* _Exercise requirements_:
Going through the data below, please show each line containing the string "logo".

* _Data provided_:
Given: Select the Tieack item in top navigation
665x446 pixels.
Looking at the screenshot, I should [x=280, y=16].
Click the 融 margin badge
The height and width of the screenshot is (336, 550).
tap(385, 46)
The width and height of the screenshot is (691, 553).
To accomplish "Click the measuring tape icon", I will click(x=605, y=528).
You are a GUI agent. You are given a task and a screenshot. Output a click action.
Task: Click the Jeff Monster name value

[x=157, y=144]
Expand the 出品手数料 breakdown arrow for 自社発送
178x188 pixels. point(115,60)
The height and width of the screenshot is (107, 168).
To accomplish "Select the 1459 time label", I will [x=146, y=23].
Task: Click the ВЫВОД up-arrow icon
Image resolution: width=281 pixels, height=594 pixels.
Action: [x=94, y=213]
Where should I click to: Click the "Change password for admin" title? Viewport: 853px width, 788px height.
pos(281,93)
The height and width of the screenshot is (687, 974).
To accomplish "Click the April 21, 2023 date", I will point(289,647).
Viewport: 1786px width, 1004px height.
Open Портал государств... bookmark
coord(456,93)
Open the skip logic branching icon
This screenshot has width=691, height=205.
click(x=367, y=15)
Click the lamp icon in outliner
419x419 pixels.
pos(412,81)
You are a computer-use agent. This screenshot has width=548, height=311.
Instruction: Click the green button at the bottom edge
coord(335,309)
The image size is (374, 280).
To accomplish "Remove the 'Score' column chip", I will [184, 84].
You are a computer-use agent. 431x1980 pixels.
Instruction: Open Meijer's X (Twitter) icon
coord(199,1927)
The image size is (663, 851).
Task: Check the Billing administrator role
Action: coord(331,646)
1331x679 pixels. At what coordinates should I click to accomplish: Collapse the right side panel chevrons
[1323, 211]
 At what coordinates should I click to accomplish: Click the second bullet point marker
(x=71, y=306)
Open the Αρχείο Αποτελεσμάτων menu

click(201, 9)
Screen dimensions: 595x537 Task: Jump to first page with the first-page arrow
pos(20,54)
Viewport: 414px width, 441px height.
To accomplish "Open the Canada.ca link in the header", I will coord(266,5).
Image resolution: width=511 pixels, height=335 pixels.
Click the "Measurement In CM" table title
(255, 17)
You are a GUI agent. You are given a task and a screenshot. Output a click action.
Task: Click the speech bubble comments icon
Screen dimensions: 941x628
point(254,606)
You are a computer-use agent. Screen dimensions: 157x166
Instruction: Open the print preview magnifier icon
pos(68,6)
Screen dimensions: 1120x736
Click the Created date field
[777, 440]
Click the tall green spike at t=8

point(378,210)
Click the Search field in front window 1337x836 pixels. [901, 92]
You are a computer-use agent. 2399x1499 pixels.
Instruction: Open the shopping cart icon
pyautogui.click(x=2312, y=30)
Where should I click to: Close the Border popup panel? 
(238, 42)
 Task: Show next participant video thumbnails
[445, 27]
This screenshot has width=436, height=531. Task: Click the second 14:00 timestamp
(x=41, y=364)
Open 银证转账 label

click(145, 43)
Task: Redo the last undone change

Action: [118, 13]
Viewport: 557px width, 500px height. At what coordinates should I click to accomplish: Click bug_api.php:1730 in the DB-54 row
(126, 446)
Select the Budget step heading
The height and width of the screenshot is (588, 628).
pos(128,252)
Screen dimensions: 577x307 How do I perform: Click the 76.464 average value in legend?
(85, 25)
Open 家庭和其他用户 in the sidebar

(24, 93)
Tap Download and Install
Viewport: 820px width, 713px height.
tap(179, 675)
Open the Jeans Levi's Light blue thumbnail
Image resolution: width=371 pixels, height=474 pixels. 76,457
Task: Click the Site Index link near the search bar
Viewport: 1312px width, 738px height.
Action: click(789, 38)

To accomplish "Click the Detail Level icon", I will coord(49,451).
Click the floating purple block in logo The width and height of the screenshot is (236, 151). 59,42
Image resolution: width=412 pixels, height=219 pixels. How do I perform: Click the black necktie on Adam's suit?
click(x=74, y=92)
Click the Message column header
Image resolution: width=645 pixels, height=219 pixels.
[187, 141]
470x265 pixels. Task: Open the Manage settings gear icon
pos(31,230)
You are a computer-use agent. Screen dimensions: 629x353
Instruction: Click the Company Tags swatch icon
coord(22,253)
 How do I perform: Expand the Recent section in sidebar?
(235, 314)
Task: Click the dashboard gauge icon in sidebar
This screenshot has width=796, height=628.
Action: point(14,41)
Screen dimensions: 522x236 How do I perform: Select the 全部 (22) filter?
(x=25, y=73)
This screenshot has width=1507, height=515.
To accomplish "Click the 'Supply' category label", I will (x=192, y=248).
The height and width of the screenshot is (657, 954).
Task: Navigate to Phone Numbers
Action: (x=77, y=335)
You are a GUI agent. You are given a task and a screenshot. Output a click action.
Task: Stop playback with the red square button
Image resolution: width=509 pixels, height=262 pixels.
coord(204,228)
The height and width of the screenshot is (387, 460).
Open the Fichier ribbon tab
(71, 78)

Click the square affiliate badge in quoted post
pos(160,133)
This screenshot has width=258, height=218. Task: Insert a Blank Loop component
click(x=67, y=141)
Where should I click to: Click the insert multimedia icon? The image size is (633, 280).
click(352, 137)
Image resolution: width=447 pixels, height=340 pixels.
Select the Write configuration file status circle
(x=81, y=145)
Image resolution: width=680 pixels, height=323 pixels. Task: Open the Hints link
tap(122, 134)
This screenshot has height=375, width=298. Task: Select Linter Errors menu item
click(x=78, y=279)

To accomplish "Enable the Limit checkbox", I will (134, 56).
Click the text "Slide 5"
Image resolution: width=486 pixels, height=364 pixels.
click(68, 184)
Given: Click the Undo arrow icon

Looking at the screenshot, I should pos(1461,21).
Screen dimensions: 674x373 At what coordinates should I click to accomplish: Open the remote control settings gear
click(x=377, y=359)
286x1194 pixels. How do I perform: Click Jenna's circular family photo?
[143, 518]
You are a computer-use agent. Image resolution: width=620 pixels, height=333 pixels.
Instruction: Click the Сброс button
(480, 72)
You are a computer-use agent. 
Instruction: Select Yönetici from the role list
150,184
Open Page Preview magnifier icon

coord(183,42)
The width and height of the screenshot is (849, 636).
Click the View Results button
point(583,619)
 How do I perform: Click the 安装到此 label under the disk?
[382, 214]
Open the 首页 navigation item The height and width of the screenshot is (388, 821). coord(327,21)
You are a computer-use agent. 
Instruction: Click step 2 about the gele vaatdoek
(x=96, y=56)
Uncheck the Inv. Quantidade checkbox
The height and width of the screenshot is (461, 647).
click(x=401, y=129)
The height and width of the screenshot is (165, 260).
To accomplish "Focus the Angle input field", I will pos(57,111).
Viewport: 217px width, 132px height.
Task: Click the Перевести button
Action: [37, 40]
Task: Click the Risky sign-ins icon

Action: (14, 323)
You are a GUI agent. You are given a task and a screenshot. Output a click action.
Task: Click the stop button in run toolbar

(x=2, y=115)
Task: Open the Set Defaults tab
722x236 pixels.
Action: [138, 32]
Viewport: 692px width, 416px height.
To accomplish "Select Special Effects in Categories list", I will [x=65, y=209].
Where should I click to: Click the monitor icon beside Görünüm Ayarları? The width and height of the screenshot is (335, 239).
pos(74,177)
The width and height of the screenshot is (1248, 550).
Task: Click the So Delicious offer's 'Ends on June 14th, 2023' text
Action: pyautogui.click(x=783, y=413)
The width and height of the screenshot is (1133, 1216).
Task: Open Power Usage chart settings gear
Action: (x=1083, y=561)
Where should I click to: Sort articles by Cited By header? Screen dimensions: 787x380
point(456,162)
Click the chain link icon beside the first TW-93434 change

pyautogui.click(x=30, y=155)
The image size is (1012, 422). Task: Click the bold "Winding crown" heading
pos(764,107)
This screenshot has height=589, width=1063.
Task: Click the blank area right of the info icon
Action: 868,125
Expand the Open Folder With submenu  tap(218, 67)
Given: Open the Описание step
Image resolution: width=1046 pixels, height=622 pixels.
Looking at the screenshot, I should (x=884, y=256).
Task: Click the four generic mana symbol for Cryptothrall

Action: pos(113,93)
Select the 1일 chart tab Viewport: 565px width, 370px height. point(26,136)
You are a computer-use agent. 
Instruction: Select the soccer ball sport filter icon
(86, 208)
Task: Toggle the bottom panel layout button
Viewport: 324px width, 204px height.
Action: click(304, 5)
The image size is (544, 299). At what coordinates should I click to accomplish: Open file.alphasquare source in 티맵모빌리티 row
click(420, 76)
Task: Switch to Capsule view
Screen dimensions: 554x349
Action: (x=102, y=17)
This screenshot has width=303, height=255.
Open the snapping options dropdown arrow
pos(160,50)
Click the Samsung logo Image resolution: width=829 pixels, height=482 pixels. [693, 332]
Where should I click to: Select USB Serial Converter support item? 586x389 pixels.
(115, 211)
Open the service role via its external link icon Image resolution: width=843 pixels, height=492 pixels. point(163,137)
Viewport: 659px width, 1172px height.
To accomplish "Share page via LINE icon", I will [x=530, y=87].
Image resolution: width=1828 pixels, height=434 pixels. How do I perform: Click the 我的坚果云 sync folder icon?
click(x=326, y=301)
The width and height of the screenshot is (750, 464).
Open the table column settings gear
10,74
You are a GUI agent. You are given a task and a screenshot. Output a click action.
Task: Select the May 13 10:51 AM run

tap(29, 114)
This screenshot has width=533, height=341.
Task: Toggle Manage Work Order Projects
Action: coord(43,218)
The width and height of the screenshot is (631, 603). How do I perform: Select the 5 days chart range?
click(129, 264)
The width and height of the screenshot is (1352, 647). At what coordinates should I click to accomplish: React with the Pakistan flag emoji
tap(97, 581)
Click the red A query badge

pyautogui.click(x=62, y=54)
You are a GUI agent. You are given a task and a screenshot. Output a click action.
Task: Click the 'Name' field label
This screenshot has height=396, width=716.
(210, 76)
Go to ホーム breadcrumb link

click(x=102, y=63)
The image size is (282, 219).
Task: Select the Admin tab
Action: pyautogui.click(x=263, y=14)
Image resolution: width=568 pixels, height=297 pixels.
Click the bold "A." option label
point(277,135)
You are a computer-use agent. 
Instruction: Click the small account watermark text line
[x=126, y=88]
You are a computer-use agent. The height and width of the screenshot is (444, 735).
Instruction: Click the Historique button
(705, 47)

* _Final answer_:
Click the floating purple block in logo The width and height of the screenshot is (236, 151). 59,42
Click the Samsung logo Image resolution: width=829 pixels, height=482 pixels. [693, 332]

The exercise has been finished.